__Instructions for the task__: Your answer should reproduce the full set of records exactly as given.

__Saved data entries__:
########
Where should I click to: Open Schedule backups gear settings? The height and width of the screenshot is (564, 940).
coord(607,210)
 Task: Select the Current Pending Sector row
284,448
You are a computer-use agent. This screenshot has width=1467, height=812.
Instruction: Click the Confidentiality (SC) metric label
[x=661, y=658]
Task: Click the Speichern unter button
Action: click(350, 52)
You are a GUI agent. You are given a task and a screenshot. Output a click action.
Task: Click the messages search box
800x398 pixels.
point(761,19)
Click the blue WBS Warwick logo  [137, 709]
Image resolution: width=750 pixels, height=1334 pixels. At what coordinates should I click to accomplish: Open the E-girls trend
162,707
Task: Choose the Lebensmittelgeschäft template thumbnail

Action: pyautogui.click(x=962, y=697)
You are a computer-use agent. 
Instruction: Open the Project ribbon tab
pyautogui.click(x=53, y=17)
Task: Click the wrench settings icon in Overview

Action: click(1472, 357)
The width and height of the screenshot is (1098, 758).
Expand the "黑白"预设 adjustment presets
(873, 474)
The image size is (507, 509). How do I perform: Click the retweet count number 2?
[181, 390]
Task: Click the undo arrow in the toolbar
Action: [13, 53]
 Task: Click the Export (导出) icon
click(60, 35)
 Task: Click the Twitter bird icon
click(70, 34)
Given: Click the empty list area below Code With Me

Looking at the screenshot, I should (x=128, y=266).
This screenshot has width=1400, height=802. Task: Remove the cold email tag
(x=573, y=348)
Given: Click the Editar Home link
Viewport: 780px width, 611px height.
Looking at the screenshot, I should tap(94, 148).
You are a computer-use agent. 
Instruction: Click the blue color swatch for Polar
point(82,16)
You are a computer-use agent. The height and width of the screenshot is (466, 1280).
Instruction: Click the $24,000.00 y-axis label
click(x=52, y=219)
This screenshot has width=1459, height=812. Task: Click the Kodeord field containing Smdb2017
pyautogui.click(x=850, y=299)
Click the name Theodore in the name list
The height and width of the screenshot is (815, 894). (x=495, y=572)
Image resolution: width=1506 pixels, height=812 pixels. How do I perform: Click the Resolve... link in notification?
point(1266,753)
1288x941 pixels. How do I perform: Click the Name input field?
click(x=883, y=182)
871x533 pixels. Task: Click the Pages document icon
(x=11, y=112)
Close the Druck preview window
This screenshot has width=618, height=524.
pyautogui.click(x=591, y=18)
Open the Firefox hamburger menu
########
__Your solution__:
Where should I click to: Open Schedule backups gear settings? The height and width of the screenshot is (564, 940).
coord(607,210)
 Task: Select the Current Pending Sector row
284,448
You are a computer-use agent. This screenshot has width=1467, height=812.
Instruction: Click the Confidentiality (SC) metric label
[x=661, y=658]
Task: Click the Speichern unter button
Action: click(350, 52)
You are a GUI agent. You are given a task and a screenshot. Output a click action.
Task: Click the messages search box
800x398 pixels.
point(761,19)
Click the blue WBS Warwick logo  [137, 709]
Image resolution: width=750 pixels, height=1334 pixels. At what coordinates should I click to accomplish: Open the E-girls trend
162,707
Task: Choose the Lebensmittelgeschäft template thumbnail

Action: pyautogui.click(x=962, y=697)
You are a computer-use agent. 
Instruction: Open the Project ribbon tab
pyautogui.click(x=53, y=17)
Task: Click the wrench settings icon in Overview

Action: click(1472, 357)
The width and height of the screenshot is (1098, 758).
Expand the "黑白"预设 adjustment presets
(873, 474)
The image size is (507, 509). How do I perform: Click the retweet count number 2?
[181, 390]
Task: Click the undo arrow in the toolbar
Action: [13, 53]
 Task: Click the Export (导出) icon
click(60, 35)
 Task: Click the Twitter bird icon
click(70, 34)
Given: Click the empty list area below Code With Me

Looking at the screenshot, I should (x=128, y=266).
This screenshot has width=1400, height=802. Task: Remove the cold email tag
(x=573, y=348)
Given: Click the Editar Home link
Viewport: 780px width, 611px height.
Looking at the screenshot, I should tap(94, 148).
You are a computer-use agent. 
Instruction: Click the blue color swatch for Polar
point(82,16)
You are a computer-use agent. The height and width of the screenshot is (466, 1280).
Instruction: Click the $24,000.00 y-axis label
click(x=52, y=219)
This screenshot has width=1459, height=812. Task: Click the Kodeord field containing Smdb2017
pyautogui.click(x=850, y=299)
Click the name Theodore in the name list
The height and width of the screenshot is (815, 894). (x=495, y=572)
Image resolution: width=1506 pixels, height=812 pixels. How do I perform: Click the Resolve... link in notification?
point(1266,753)
1288x941 pixels. How do I perform: Click the Name input field?
click(x=883, y=182)
871x533 pixels. Task: Click the Pages document icon
(x=11, y=112)
Close the Druck preview window
This screenshot has width=618, height=524.
pyautogui.click(x=591, y=18)
Open the Firefox hamburger menu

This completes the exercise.